Text block:
As a university student from the economics discipline, I would hardly get any scope to take an academic lesson on journalism from the classroom. My passion for the subject led me towards the profession. I began writing as a university reporter at the Jahangirnagar University in Bangladesh when I became a sophomore.
I tried to learn the works of reporting by writing on several issues and closely followed my predecessor journalist seniors on the works they have done. But, the real scenario of journalism across the world was beyond my comprehension and experience of my four years of reporting. I didn’t have any idea about how journalists around world utilise the digital tools of the modern era.
As a young journalist, I luckily received the opportunity to engage with several talented individuals from around the world at the Future News Worldwide Conference 2020 held in July this year. This year's theme was, 'Trust and Credibility in Times of Crisis'. The conference greatly inspired me to pursue an enriching career in journalism.
Due to the COVID-19 pandemic, the conference was held online, instead of in London. Among 3000 applications from across the world, 100 of the world's most promising student journalists were selected to attend this intensive media training programme.
Throughout the live event, I attended many of the learning sessions where I was introduced to creative reporting ideas and updated versions of journalism.
In her session, Rita Kapur, Co-founder of The Quint, spoke about delivering a 360-degree report that covers all angles of a story. I also learned what should be done when the media face attacks from government and authoritative figures. Maria Ressa, CEO and Co-founder of Rappler, underlined for us the collaboration and ethical boundaries in journalism. Her stand on how networks can be a source of information and opportunity highlighted interesting aspects of a journalistic career.
I joined two separate workshops – ‘Upskilling yourself for employment’ and ‘Staying safe when covering long-term trauma’. In the second session, I shared our situation of covering the Covid-19 pandemic reporting in Bangladesh and how journalists are struggling with the long-term trauma that already left many dead.
The final session was focused on networking. It was the most important part of the programme for me, as each participant had the chance to share their opinions and experiences for three minutes. I was connected with a fellow delegate Bilal Ali, who hails from Pakistan and exchanged views with him on practices and experience of journalism. Similarly, I also spoke with Issabella from Germany, Samiha from Bangladesh, Shauna James from India and some more.
Participants of the workshops were connected in a WhatsApp group that later moved into a closed Facebook group. Now, even long after the conference, we can easily contact each other from across the world and exchange ideas, practices and experiences from our journalist careers.
Though the programme was held online, it broadened my outlook and attitude towards journalism altogether. I always dreamt to be a journalist who can make an impact on the society. To achieve that goal, I need to develop my skills and understanding about modern journalism. The Future News Worldwide 2020 had been a great platform for me to learn various aspects of global journalism practices and connect with journalists coming from different parts of the world.

Record excerpts:
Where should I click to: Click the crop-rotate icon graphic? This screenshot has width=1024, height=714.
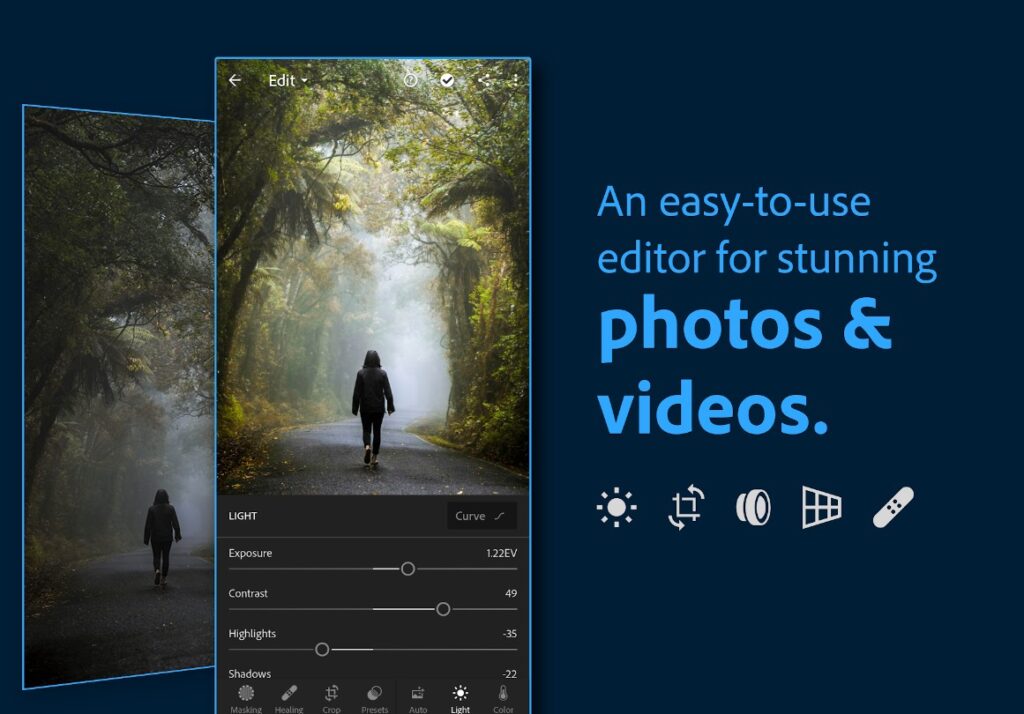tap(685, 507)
...
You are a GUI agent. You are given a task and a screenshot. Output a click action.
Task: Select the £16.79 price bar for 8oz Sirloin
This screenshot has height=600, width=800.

Task instructions: Please copy word for word the passage of the Future News Worldwide essay that opens with the words containing "I tried to learn" and closes with "the modern era.".

Reply:
I tried to learn the works of reporting by writing on several issues and closely followed my predecessor journalist seniors on the works they have done. But, the real scenario of journalism across the world was beyond my comprehension and experience of my four years of reporting. I didn’t have any idea about how journalists around world utilise the digital tools of the modern era.